The little girl told me, “What’s the problem? My friends and I speak in English in school all the time.” She sounded almost identical to those“successful” figures who disdainfully brag, “I only speak English. Even so, I can still afford to live in a big house and drive a big car.”
Ardent supporters of the English language policies would confidently claim, “Singapore would not have been able to reach where it is today if English had not been the main language.”
We can’t possibly turn back time. If Chinese were to be Singapore’s main language from the very start, what would Singapore be like now? For a start, Singlish– something that we now take much pride in– probably would not have existed. Also, how would the different ethnic groups communicate with one another? Would our economy still prosper as it does now? The essentiality of English in modern Singapore is not one to be arbitrarily questioned. It would be difficult for Mandarin Chinese to go head to head with the English language taking into consideration pragmatism and the assumption that one can only master one language. it may even be accused of being an impediment that burdens Singapore and hinders her from moving forward. Is Chinese that important? My English-educated friends barely spoke Chinese in their lives. Yet, they are still doing well. It is not fair to assume that they are failing at life, is it?

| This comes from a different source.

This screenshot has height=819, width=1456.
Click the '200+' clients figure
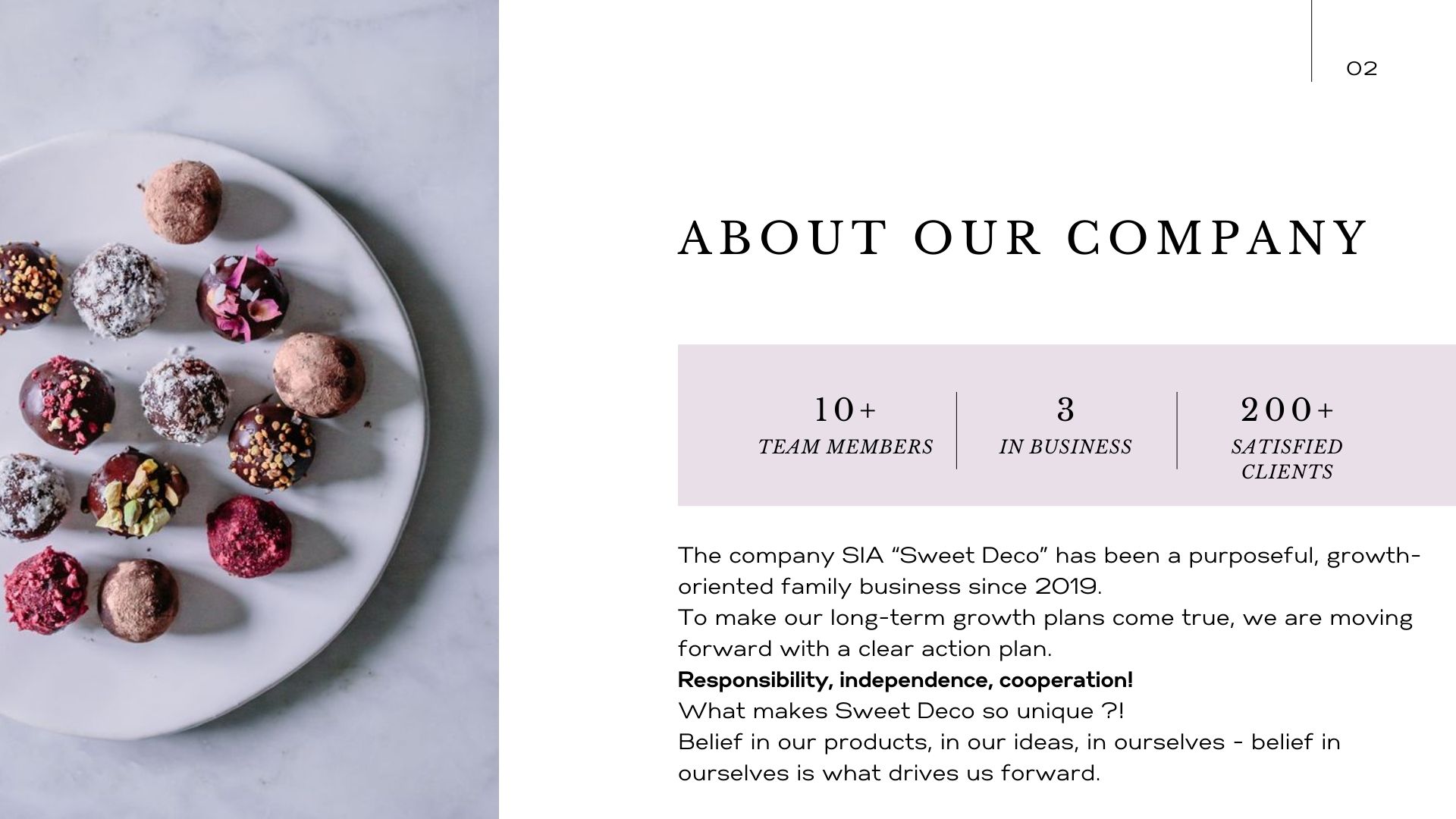coord(1287,410)
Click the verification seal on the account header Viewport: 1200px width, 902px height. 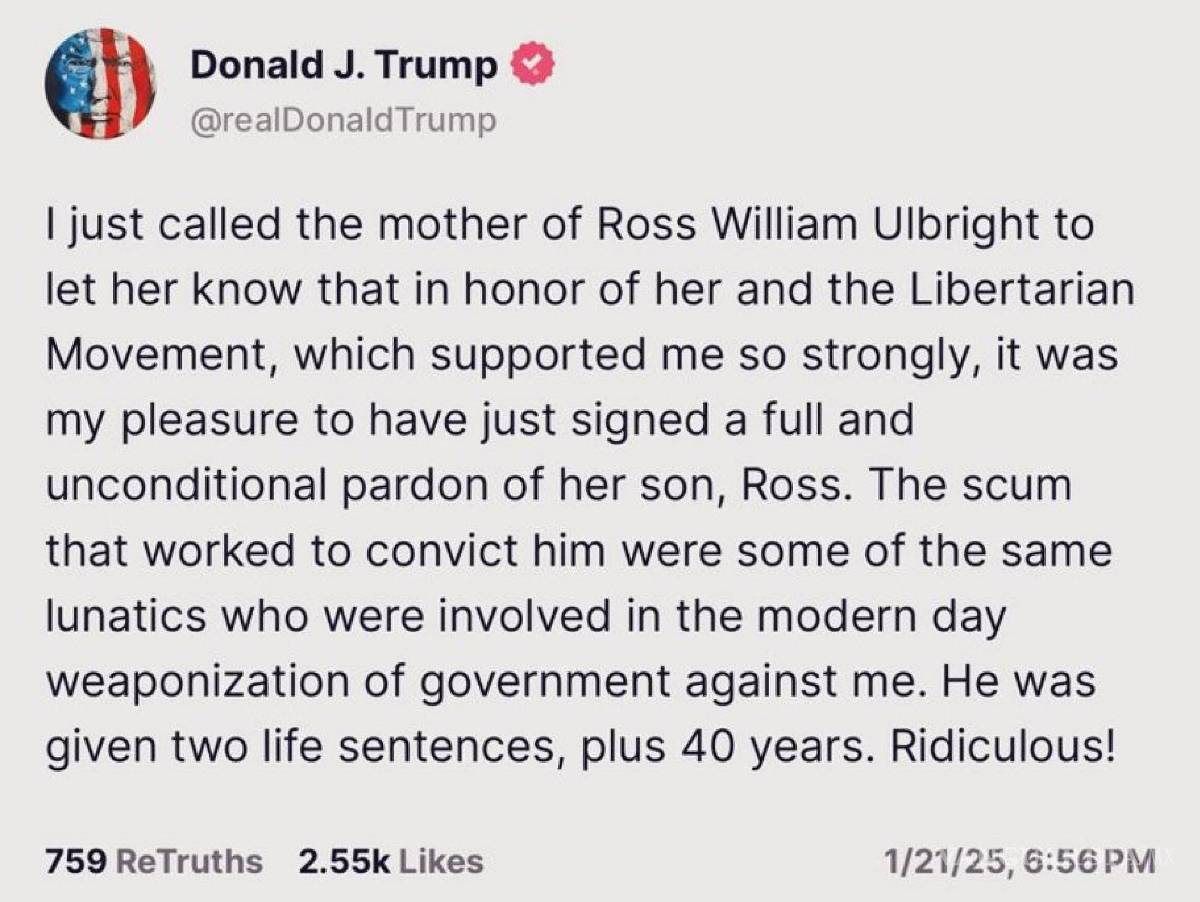coord(531,63)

If Mandarin is so unpopular and unwelcomed, even less needs to be said about dialects. Singapore’s Speak Mandarin Campaign has been implemented for 30 years and seemed to have made remarkable results. Youths in Singapore hardly know any dialects now. Has the sacrifice of dialects increased the Chinese proficiency of Singaporean youths? Definitely not. In fact, quite the opposite. I often have to use English to aid in my teaching, but I could never use Hokkien or Cantonese to explain certain words. What should I tell the students? Should I say that dialects are not our mother tongues? Or that dialects play no significance in preserving our cultural roots??
As a mere relief teacher, I stopped myself from elaborating further into ethnic pride or languages being the medium in preserving cultural identity. Instead, I only explained the formation of the Chinese characters briefly, using the few words that I had tested them to write in the tingxie. No one will ever ask if a piece of art is “useful” when created, would they? Even if she has yet to recognise the beauty of Chinese characters, at least it would be less tedious for her to prepare for tingxie.
“That is actually quite interesting,” she said as I was about to leave. And those genuine words were enough to soothe my heart.
Nevertheless, there are some things which I still cannot get over. If the purpose of studying is to find out more about the world, we should start by understanding ourselves better. It is always a shame when people wish to know more about themselves but do not know much about their own culture or mother tongue. And what is even more of a pity is when any race completely loses grasp of languages that were once theirs, never knowing what they had lost.
Afterword: I wrote this article to pen down my thoughts in July 2012, after a 4-week internship at a neighbourhood secondary school in Singapore.
Translated by Yew Rui En Rachel
所以那天我这小小的代课老师没和那学生说什么民族大义，也没谈语言如何承载文化，我只就她听写的那几个词讲了些汉字的造字法。就像画一幅画时不会问“这幅画有用吗？”一样那么纯粹。如果她还无法体会到文字的优美，至少听写也不必学得那么辛苦吧。临别时她诚恳地说：“That is actually quite interesting.”足慰我心矣。